_Aim of the task_:
Lines containing the word "agent": say how many there are in the listing, with only the number as the answer.

_Supplied data_:
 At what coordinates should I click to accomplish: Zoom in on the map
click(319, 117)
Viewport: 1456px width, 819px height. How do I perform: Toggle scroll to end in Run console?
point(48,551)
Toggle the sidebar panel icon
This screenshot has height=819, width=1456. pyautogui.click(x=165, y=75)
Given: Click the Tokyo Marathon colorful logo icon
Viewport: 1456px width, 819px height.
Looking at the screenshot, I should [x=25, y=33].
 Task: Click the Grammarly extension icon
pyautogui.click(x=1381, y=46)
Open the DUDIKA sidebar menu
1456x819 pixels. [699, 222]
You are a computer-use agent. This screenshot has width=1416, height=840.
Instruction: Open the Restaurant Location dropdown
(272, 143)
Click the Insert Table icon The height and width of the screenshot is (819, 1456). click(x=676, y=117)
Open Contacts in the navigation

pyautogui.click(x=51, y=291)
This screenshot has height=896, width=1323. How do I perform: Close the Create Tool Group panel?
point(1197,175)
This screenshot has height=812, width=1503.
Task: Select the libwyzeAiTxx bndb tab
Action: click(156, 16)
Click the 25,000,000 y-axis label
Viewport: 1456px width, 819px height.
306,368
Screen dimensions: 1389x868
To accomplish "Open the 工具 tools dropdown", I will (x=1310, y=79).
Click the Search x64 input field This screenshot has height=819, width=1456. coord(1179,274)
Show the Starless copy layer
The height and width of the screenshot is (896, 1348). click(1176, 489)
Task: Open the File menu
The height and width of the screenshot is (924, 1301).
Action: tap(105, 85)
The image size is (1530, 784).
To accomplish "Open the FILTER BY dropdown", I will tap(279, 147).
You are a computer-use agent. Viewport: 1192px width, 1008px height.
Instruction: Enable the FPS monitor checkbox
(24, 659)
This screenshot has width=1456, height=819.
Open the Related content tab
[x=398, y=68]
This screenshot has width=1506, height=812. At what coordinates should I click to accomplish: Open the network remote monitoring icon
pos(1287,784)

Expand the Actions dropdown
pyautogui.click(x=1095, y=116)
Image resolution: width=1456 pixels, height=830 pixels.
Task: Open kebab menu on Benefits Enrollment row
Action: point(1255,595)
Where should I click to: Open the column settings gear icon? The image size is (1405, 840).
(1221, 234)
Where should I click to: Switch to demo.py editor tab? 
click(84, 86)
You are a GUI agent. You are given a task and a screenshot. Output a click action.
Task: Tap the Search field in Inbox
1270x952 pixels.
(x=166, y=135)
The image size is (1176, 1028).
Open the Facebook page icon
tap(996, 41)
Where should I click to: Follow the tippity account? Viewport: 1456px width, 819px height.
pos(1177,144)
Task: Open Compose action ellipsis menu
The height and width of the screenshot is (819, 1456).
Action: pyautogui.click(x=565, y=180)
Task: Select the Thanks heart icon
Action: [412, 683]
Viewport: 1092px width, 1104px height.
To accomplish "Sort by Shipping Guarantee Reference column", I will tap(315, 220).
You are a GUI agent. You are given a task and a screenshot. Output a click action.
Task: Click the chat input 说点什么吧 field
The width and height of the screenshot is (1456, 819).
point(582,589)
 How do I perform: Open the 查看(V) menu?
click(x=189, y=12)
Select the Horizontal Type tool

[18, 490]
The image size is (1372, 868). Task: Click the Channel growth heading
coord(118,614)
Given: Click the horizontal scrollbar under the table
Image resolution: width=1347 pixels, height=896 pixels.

_Worked solution_:
4